*Selected text*:

— Begin —

I had four years in recovery, and my soul was growing restless. How many performances would I have to do before I could move on to something new? How long does it take before the love and passion for the same performance melt into the politics and reality of the business, before Astraea’s scales are tipped out of balance?

A year had passed, and I had fallen into a deep depression. The tour brought us to San Francisco, and my sadness rolled alongside the fog that tumbled over the Golden Gate Bridge—not too golden from where I stood. My ongoing dilemma began to weigh heavily on me as I kept asking myself what was wrong with me, and how much more of this could I endure. I faced every one of my demons head-on, but I was crippled by loneliness and began to isolate again, as I had during the creation of the show. I longed for a close friend on tour, but had avoided most social situations to protect my recovery, as many events revolved around alcohol. I knew what I was seeking from life could no longer be found at the bottom of a beer bottle or the tip of
a syringe. Between my own busy demands and going back to school, I believed I was missing out on many experiences.

In an attempt to find rejuvenation, Jonathan and I went on a much-needed vacation to Hawaii. While there we traveled to the Palace of Refuge (“Pu’uhonua o Honaunau”) where a broken warrior could be forgiven for his sins, failures, and defeats. I felt it was a place of power and a place where I could find some divine healing. Jonathan and I walked to the end of the lava rock that jetted out into a deep-turquoise ocean. The jet-black rock glistened and sparkled with minerals. Together we sat in front of a small tide pool that captured the reflection of the sky above. We watched the sun fall beneath the horizon line into the sea as the waves splashed up against the rock. We both closed our eyes and meditated until a dark sky shifted over our heads. In my silence, in perfect solitude and somber desperation, I prayed to God with every fiber of my being for restoration; for freedom from myself, my ego, my hatred, my pain; and for the ability to continue on.

When I returned to the tour, the memory remained, but the powerful cleansing emotions quickly evaporated. I knew if I was to survive this tour, stay in recovery, and remain sane, I needed to develop a stronger social structure. I needed to reevaluate what I wanted out of life, and what type of person I was becoming. Out of pure curiosity, desire for entertainment, and need for an outside point of view, I made an appointment with a well-known psychic in the Bay Area.

— End —

*Recorded data*:
— Begin —

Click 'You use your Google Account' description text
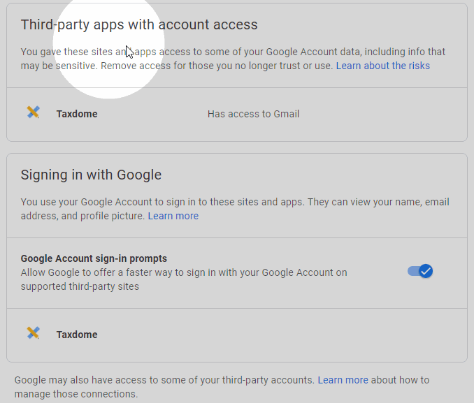This screenshot has height=403, width=474. tap(210, 202)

— End —

*Required work*:
1. Condense the paragraph of the recovery passage that opens with "In an attempt to find rejuvenation" into a shorter paragraph that keeps its main facts.
2. Please reproduce the recovery passage word for word, starting at "I had four years" and ending at "out of balance?".

*Per-task outputs*:
1. Seeking renewal, Jonathan and I vacationed in Hawaii and visited the Palace of Refuge (“Pu’uhonua o Honaunau”), where a broken warrior could be forgiven for his sins, failures, and defeats. I felt it was a place of power and divine healing. At the end of the glistening black lava rock that reached into the turquoise ocean, we sat by a tide pool, watched the sun set, and meditated until the sky grew dark. In silence and desperation, I prayed to God for restoration, for freedom from my ego, hatred, and pain, and for the ability to continue on.

2.
I had four years in recovery, and my soul was growing restless. How many performances would I have to do before I could move on to something new? How long does it take before the love and passion for the same performance melt into the politics and reality of the business, before Astraea’s scales are tipped out of balance?